Without changing anything, copy out each entry.

[Extracted data entries]
====

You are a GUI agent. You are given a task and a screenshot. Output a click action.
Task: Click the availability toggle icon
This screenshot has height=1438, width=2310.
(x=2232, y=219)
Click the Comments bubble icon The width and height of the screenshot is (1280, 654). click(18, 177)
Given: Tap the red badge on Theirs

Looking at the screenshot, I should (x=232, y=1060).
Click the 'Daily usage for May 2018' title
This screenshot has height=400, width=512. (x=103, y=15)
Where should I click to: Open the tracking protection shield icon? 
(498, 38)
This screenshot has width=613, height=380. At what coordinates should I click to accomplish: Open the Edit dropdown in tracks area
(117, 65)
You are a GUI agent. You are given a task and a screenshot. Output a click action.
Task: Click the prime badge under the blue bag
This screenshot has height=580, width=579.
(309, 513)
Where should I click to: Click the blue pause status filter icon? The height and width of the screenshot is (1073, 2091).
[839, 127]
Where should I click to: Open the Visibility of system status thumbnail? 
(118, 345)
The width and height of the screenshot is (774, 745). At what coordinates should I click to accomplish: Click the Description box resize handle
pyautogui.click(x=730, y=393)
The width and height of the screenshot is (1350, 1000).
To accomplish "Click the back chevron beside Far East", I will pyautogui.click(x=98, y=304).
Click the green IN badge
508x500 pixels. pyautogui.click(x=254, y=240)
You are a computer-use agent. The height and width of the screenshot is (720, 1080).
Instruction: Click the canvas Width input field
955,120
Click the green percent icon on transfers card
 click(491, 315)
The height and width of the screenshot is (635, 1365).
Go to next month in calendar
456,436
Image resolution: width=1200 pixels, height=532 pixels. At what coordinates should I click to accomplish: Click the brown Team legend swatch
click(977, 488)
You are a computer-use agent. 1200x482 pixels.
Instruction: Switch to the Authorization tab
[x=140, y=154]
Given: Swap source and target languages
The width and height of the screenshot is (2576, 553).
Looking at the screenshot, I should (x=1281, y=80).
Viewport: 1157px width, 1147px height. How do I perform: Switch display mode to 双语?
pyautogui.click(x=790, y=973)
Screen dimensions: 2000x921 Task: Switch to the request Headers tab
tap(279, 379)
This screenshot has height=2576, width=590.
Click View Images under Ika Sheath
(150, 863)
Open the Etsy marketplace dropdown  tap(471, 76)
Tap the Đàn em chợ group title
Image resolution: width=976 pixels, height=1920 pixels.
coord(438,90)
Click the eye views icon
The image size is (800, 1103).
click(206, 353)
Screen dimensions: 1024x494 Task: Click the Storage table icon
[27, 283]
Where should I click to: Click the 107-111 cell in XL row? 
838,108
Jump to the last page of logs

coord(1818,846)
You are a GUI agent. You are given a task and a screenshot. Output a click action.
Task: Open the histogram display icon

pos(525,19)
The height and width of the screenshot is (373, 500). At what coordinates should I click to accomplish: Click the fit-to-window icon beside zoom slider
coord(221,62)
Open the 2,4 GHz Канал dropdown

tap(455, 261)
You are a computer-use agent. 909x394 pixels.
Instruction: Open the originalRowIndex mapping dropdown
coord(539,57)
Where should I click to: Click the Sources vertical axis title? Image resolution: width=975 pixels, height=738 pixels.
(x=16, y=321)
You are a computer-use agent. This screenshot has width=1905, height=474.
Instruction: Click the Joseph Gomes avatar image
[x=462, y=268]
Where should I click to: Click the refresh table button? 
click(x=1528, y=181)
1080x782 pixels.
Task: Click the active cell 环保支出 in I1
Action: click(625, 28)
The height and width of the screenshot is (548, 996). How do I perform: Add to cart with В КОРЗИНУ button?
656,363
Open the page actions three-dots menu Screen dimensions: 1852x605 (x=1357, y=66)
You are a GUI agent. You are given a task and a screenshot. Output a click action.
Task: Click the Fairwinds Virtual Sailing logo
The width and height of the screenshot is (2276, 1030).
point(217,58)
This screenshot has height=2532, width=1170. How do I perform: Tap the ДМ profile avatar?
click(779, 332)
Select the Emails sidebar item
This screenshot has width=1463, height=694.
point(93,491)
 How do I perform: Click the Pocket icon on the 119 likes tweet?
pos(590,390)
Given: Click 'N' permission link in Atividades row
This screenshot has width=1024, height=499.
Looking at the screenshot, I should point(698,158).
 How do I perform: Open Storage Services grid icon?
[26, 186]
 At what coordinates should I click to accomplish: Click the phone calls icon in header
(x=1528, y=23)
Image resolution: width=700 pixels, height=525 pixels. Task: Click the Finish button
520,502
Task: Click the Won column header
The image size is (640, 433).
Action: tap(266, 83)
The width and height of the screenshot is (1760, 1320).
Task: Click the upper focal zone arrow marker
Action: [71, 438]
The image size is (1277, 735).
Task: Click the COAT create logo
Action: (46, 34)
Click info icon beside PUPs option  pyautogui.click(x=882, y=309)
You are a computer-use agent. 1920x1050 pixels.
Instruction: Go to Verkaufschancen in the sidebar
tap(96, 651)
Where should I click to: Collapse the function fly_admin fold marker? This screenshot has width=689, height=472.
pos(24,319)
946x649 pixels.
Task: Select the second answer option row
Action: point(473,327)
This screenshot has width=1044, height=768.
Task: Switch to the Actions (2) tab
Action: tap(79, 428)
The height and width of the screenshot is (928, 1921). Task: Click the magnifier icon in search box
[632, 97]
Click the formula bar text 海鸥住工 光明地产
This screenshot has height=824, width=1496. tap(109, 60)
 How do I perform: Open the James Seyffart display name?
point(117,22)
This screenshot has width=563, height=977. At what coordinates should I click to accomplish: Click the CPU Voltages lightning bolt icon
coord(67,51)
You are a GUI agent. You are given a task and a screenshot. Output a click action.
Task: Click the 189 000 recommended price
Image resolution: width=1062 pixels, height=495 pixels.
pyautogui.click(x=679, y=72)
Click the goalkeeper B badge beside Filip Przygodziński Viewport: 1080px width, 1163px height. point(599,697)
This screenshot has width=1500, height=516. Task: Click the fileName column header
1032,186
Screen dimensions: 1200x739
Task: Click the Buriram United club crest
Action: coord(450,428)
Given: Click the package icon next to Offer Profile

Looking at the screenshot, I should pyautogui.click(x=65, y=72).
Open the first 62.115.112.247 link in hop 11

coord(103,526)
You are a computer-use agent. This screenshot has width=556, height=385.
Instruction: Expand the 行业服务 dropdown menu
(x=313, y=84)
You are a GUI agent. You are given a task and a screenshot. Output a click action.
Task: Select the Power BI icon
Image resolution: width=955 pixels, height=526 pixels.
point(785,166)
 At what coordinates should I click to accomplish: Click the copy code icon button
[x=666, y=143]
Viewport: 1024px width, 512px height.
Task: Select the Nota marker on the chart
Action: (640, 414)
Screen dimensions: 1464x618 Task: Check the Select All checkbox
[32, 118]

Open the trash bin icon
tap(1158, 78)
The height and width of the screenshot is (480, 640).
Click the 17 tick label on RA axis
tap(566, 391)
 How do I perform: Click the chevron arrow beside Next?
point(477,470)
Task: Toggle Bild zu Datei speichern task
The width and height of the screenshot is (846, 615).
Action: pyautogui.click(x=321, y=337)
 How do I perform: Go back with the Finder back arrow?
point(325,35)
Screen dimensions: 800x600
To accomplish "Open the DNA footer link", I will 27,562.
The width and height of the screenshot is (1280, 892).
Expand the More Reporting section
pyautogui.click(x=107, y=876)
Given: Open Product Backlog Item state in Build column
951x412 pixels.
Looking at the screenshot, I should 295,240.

====

◆ **SOLUTION TO THIS TASK**:
You are a GUI agent. You are given a task and a screenshot. Output a click action.
Task: Click the availability toggle icon
This screenshot has height=1438, width=2310.
(x=2232, y=219)
Click the Comments bubble icon The width and height of the screenshot is (1280, 654). click(18, 177)
Given: Tap the red badge on Theirs

Looking at the screenshot, I should (x=232, y=1060).
Click the 'Daily usage for May 2018' title
This screenshot has height=400, width=512. (x=103, y=15)
Where should I click to: Open the tracking protection shield icon? 
(498, 38)
This screenshot has width=613, height=380. At what coordinates should I click to accomplish: Open the Edit dropdown in tracks area
(117, 65)
You are a GUI agent. You are given a task and a screenshot. Output a click action.
Task: Click the prime badge under the blue bag
This screenshot has height=580, width=579.
(309, 513)
Where should I click to: Click the blue pause status filter icon? The height and width of the screenshot is (1073, 2091).
[839, 127]
Where should I click to: Open the Visibility of system status thumbnail? 
(118, 345)
The width and height of the screenshot is (774, 745). At what coordinates should I click to accomplish: Click the Description box resize handle
pyautogui.click(x=730, y=393)
The width and height of the screenshot is (1350, 1000).
To accomplish "Click the back chevron beside Far East", I will pyautogui.click(x=98, y=304).
Click the green IN badge
508x500 pixels. pyautogui.click(x=254, y=240)
You are a computer-use agent. The height and width of the screenshot is (720, 1080).
Instruction: Click the canvas Width input field
955,120
Click the green percent icon on transfers card
 click(491, 315)
The height and width of the screenshot is (635, 1365).
Go to next month in calendar
456,436
Image resolution: width=1200 pixels, height=532 pixels. At what coordinates should I click to accomplish: Click the brown Team legend swatch
click(977, 488)
You are a computer-use agent. 1200x482 pixels.
Instruction: Switch to the Authorization tab
[x=140, y=154]
Given: Swap source and target languages
The width and height of the screenshot is (2576, 553).
Looking at the screenshot, I should (x=1281, y=80).
Viewport: 1157px width, 1147px height. How do I perform: Switch display mode to 双语?
pyautogui.click(x=790, y=973)
Screen dimensions: 2000x921 Task: Switch to the request Headers tab
tap(279, 379)
This screenshot has height=2576, width=590.
Click View Images under Ika Sheath
(150, 863)
Open the Etsy marketplace dropdown  tap(471, 76)
Tap the Đàn em chợ group title
Image resolution: width=976 pixels, height=1920 pixels.
coord(438,90)
Click the eye views icon
The image size is (800, 1103).
click(206, 353)
Screen dimensions: 1024x494 Task: Click the Storage table icon
[27, 283]
Where should I click to: Click the 107-111 cell in XL row? 
838,108
Jump to the last page of logs

coord(1818,846)
You are a GUI agent. You are given a task and a screenshot. Output a click action.
Task: Open the histogram display icon

pos(525,19)
The height and width of the screenshot is (373, 500). At what coordinates should I click to accomplish: Click the fit-to-window icon beside zoom slider
coord(221,62)
Open the 2,4 GHz Канал dropdown

tap(455, 261)
You are a computer-use agent. 909x394 pixels.
Instruction: Open the originalRowIndex mapping dropdown
coord(539,57)
Where should I click to: Click the Sources vertical axis title? Image resolution: width=975 pixels, height=738 pixels.
(x=16, y=321)
You are a computer-use agent. This screenshot has width=1905, height=474.
Instruction: Click the Joseph Gomes avatar image
[x=462, y=268]
Where should I click to: Click the refresh table button? 
click(x=1528, y=181)
1080x782 pixels.
Task: Click the active cell 环保支出 in I1
Action: click(625, 28)
The height and width of the screenshot is (548, 996). How do I perform: Add to cart with В КОРЗИНУ button?
656,363
Open the page actions three-dots menu Screen dimensions: 1852x605 (x=1357, y=66)
You are a GUI agent. You are given a task and a screenshot. Output a click action.
Task: Click the Fairwinds Virtual Sailing logo
The width and height of the screenshot is (2276, 1030).
point(217,58)
This screenshot has height=2532, width=1170. How do I perform: Tap the ДМ profile avatar?
click(779, 332)
Select the Emails sidebar item
This screenshot has width=1463, height=694.
point(93,491)
 How do I perform: Click the Pocket icon on the 119 likes tweet?
pos(590,390)
Given: Click 'N' permission link in Atividades row
This screenshot has width=1024, height=499.
Looking at the screenshot, I should point(698,158).
 How do I perform: Open Storage Services grid icon?
[26, 186]
 At what coordinates should I click to accomplish: Click the phone calls icon in header
(x=1528, y=23)
Image resolution: width=700 pixels, height=525 pixels. Task: Click the Finish button
520,502
Task: Click the Won column header
The image size is (640, 433).
Action: tap(266, 83)
The width and height of the screenshot is (1760, 1320).
Task: Click the upper focal zone arrow marker
Action: [71, 438]
The image size is (1277, 735).
Task: Click the COAT create logo
Action: (46, 34)
Click info icon beside PUPs option  pyautogui.click(x=882, y=309)
You are a computer-use agent. 1920x1050 pixels.
Instruction: Go to Verkaufschancen in the sidebar
tap(96, 651)
Where should I click to: Collapse the function fly_admin fold marker? This screenshot has width=689, height=472.
pos(24,319)
946x649 pixels.
Task: Select the second answer option row
Action: point(473,327)
This screenshot has width=1044, height=768.
Task: Switch to the Actions (2) tab
Action: tap(79, 428)
The height and width of the screenshot is (928, 1921). Task: Click the magnifier icon in search box
[632, 97]
Click the formula bar text 海鸥住工 光明地产
This screenshot has height=824, width=1496. tap(109, 60)
 How do I perform: Open the James Seyffart display name?
point(117,22)
This screenshot has width=563, height=977. At what coordinates should I click to accomplish: Click the CPU Voltages lightning bolt icon
coord(67,51)
You are a GUI agent. You are given a task and a screenshot. Output a click action.
Task: Click the 189 000 recommended price
Image resolution: width=1062 pixels, height=495 pixels.
pyautogui.click(x=679, y=72)
Click the goalkeeper B badge beside Filip Przygodziński Viewport: 1080px width, 1163px height. point(599,697)
This screenshot has width=1500, height=516. Task: Click the fileName column header
1032,186
Screen dimensions: 1200x739
Task: Click the Buriram United club crest
Action: coord(450,428)
Given: Click the package icon next to Offer Profile

Looking at the screenshot, I should pyautogui.click(x=65, y=72).
Open the first 62.115.112.247 link in hop 11

coord(103,526)
You are a computer-use agent. This screenshot has width=556, height=385.
Instruction: Expand the 行业服务 dropdown menu
(x=313, y=84)
You are a GUI agent. You are given a task and a screenshot. Output a click action.
Task: Select the Power BI icon
Image resolution: width=955 pixels, height=526 pixels.
point(785,166)
 At what coordinates should I click to accomplish: Click the copy code icon button
[x=666, y=143]
Viewport: 1024px width, 512px height.
Task: Select the Nota marker on the chart
Action: (640, 414)
Screen dimensions: 1464x618 Task: Check the Select All checkbox
[32, 118]

Open the trash bin icon
tap(1158, 78)
The height and width of the screenshot is (480, 640).
Click the 17 tick label on RA axis
tap(566, 391)
 How do I perform: Click the chevron arrow beside Next?
point(477,470)
Task: Toggle Bild zu Datei speichern task
The width and height of the screenshot is (846, 615).
Action: pyautogui.click(x=321, y=337)
 How do I perform: Go back with the Finder back arrow?
point(325,35)
Screen dimensions: 800x600
To accomplish "Open the DNA footer link", I will 27,562.
The width and height of the screenshot is (1280, 892).
Expand the More Reporting section
pyautogui.click(x=107, y=876)
Given: Open Product Backlog Item state in Build column
951x412 pixels.
Looking at the screenshot, I should 295,240.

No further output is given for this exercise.